• Text segment:
Studio album by We Are the Union
- Released: June 4, 2021
- Genre: Ska punk
- Length: 35:20
- Label: Bad Time Records
- Producer: Jon Graber

We Are the Union chronology
| Self Care (2018) | Ordinary Life (2021) |  |

Singles from Ordinary Life
- "Morbid Obsessions" Released: April 23, 2021; "Boys Will Be Girls" Released: May 7, 2021; "Make It Easy" Released: May 21, 2021;

= Ordinary Life (album) =

Ordinary Life is the fifth studio album by American ska punk band We Are the Union, released on June 4, 2021, on DIY record label Bad Time Records. The album announcement came alongside a new single, "Morbid Obsessions", as well as lead singer Reade Wolcott coming out as a trans woman.

• Set task A: Pull out each line of the rows below that contains the word "help", copying those lines in full.

(Stored data rows)
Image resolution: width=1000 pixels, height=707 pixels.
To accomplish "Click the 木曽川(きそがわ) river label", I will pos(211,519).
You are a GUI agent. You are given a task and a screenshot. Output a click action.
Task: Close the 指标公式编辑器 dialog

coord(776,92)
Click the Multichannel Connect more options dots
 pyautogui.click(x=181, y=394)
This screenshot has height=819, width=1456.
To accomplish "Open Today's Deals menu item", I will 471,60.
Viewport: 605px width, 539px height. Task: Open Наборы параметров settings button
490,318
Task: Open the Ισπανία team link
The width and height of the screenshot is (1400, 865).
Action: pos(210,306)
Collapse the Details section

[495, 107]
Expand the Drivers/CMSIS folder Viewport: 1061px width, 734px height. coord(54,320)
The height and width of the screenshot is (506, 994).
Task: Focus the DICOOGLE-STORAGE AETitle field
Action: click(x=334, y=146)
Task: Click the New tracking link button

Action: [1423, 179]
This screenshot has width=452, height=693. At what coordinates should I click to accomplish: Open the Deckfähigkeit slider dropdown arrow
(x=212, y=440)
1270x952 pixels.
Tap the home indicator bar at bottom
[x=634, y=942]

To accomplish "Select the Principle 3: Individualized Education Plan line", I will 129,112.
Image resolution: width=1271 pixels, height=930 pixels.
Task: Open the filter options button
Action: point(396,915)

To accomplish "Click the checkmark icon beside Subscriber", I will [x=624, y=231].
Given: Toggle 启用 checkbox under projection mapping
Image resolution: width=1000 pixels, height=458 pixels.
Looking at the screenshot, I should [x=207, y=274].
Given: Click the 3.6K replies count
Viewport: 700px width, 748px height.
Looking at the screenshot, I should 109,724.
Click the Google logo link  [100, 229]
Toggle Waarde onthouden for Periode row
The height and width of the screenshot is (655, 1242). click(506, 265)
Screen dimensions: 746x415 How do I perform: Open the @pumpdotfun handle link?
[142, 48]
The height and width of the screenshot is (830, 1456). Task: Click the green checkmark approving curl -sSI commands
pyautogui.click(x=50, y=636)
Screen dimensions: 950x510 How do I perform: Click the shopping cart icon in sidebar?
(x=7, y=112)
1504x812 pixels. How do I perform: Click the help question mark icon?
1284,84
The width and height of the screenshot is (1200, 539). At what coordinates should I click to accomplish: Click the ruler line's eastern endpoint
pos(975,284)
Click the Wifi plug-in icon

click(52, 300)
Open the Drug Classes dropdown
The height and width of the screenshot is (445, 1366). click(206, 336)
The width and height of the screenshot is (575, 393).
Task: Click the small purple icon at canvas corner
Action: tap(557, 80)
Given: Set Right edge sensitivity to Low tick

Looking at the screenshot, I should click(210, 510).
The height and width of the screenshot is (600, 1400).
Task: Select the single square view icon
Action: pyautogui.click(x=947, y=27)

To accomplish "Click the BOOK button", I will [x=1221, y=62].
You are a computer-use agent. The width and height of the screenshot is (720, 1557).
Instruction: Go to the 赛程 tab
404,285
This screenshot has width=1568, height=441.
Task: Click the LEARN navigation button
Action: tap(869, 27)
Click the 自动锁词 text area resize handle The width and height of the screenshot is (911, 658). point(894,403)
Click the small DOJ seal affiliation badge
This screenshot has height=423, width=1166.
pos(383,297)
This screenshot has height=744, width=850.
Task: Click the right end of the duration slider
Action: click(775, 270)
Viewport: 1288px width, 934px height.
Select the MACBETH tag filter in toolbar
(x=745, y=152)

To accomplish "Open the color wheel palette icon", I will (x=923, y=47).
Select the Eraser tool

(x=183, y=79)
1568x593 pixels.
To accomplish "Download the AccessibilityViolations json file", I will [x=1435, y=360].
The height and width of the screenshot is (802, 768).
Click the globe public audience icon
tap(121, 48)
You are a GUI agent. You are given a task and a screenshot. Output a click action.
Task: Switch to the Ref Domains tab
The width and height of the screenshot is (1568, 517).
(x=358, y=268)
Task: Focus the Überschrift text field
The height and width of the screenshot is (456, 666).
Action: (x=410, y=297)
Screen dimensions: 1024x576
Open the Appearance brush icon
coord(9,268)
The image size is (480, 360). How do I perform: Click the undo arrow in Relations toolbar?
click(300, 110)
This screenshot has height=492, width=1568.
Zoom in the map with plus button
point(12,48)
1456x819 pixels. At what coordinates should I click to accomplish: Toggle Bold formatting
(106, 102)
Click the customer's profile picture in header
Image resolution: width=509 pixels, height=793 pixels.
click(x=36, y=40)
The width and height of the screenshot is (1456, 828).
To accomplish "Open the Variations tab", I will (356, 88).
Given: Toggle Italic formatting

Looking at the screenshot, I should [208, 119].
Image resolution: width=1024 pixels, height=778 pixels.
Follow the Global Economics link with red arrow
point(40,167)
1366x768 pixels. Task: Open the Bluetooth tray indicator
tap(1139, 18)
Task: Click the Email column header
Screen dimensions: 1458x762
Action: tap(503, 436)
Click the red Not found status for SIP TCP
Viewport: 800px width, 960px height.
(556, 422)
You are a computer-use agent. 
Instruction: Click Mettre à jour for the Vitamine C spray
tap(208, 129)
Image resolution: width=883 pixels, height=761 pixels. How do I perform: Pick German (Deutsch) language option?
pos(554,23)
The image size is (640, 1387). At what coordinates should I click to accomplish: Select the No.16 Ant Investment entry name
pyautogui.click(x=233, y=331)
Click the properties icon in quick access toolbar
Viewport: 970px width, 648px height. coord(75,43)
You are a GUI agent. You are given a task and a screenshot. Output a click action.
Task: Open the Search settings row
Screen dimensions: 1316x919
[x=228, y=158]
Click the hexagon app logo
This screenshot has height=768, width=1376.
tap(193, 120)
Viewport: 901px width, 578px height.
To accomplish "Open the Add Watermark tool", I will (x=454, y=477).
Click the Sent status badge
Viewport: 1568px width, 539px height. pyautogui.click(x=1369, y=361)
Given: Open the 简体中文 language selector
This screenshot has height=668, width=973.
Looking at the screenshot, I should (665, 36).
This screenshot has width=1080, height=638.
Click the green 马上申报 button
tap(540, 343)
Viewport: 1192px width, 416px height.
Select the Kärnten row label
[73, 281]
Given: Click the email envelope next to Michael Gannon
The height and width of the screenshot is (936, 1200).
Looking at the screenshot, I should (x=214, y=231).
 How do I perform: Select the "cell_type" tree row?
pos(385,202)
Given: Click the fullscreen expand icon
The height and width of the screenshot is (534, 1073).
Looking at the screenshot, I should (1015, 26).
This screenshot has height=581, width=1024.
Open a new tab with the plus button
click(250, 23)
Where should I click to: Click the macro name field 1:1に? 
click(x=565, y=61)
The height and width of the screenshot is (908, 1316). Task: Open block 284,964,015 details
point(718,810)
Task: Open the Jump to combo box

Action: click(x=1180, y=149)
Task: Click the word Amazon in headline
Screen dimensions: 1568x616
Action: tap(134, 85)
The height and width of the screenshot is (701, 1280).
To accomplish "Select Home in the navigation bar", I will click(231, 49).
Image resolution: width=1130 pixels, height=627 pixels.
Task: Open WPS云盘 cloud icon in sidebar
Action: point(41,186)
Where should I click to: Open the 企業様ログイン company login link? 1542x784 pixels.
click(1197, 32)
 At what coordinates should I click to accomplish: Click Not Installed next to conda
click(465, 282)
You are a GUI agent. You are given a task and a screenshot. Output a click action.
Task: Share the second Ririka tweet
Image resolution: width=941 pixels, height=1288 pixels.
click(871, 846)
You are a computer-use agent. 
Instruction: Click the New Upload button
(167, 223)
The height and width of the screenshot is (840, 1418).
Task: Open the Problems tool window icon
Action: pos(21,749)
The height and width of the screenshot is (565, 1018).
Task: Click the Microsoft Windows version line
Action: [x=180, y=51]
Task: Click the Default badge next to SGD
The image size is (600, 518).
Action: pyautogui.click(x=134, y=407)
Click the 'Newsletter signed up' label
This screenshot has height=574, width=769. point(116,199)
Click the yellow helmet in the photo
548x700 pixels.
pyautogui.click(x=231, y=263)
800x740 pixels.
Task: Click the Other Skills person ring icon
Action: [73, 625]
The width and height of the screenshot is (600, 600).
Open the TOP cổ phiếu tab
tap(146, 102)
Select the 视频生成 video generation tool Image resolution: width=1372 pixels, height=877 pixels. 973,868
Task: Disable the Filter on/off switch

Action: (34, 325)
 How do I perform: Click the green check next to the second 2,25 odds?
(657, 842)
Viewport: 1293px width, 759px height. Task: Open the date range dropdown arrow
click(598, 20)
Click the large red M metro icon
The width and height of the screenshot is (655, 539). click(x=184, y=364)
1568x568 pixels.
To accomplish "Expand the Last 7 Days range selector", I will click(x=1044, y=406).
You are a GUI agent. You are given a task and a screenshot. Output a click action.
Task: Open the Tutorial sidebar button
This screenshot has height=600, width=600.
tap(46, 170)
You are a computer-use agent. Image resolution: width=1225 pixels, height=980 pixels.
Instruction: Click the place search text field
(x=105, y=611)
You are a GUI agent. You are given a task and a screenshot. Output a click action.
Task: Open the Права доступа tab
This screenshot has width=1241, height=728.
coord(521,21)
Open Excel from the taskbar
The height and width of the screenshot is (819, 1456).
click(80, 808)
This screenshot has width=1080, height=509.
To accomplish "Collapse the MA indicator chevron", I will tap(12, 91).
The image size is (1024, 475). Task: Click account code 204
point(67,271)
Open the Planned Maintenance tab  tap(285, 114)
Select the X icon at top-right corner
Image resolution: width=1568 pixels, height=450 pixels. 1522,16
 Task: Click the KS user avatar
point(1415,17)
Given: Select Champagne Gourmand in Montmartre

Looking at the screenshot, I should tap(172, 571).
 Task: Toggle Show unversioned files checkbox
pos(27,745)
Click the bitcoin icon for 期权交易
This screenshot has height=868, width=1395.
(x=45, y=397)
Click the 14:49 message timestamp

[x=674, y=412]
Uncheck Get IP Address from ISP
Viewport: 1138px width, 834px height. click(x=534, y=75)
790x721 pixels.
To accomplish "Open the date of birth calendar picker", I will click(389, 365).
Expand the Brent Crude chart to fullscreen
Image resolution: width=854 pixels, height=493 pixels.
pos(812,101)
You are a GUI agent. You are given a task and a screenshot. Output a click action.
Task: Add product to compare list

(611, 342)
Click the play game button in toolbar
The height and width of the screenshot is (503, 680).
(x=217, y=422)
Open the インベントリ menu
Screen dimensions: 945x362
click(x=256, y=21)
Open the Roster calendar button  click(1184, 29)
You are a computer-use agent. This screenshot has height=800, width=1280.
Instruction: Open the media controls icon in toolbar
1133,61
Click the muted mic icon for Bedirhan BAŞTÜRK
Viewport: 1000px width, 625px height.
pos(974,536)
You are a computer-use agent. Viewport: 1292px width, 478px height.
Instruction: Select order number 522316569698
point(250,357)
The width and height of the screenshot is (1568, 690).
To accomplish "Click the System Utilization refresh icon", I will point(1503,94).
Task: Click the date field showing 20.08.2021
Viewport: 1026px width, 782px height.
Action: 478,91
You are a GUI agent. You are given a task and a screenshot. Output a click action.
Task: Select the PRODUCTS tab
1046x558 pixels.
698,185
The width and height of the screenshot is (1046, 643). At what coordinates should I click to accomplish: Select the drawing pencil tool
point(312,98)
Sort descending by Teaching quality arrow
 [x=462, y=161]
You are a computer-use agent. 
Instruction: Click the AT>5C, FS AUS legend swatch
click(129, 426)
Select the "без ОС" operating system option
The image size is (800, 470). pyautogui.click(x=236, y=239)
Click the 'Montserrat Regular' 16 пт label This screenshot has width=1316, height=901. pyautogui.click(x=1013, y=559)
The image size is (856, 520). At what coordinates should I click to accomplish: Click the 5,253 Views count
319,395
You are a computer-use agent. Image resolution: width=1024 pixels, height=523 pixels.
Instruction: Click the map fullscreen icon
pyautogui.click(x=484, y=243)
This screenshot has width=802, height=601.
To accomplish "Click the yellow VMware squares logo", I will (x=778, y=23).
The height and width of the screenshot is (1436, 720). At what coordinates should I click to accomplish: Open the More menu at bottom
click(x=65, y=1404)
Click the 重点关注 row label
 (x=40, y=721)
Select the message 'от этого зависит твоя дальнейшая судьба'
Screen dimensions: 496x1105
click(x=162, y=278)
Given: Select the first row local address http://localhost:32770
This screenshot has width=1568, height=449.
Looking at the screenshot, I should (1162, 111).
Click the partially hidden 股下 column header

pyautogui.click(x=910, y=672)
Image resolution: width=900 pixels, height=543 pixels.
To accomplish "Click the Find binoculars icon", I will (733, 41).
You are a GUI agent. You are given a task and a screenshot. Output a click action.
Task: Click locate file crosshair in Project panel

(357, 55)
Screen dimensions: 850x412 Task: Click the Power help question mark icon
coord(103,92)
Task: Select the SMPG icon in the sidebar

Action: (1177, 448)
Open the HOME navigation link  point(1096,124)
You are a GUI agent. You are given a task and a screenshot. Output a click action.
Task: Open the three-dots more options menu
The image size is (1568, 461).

• Set task B: Carry on the article about the album Ordinary Life, starting right after its final sentence.

• Task output A:
1504x812 pixels. How do I perform: Click the help question mark icon?
Screen dimensions: 850x412 Task: Click the Power help question mark icon

• Task output B:
==Background==
We Are the Union formed in 2005 in Ann Arbor, Michigan, and released three albums before going on a two-year hiatus from 2013 to 2015. In 2018, they released Self Care, with the album's themes being about depression and existential crises. Lead singer Reade Wolcott said “At that point, my focus was very pro-normalizing talking about mental health", as well as wanting to push conversations about mental health and writing songs about complex emotions. During a tour with Leftöver Crack in 2018, Wolcott fell asleep scrolling through a trans meme subreddit, to which she woke up the next day realizing she was a trans woman, to which she recalled “I remember feeling terrified, beyond my ability to reason, the biggest thing for me was the fear for my ability to live the life I want to.”

Wolcott officially came out on April 23, 2021. That same day, she made the announcement of the album, as well as the release of a single "Morbid Obsessions".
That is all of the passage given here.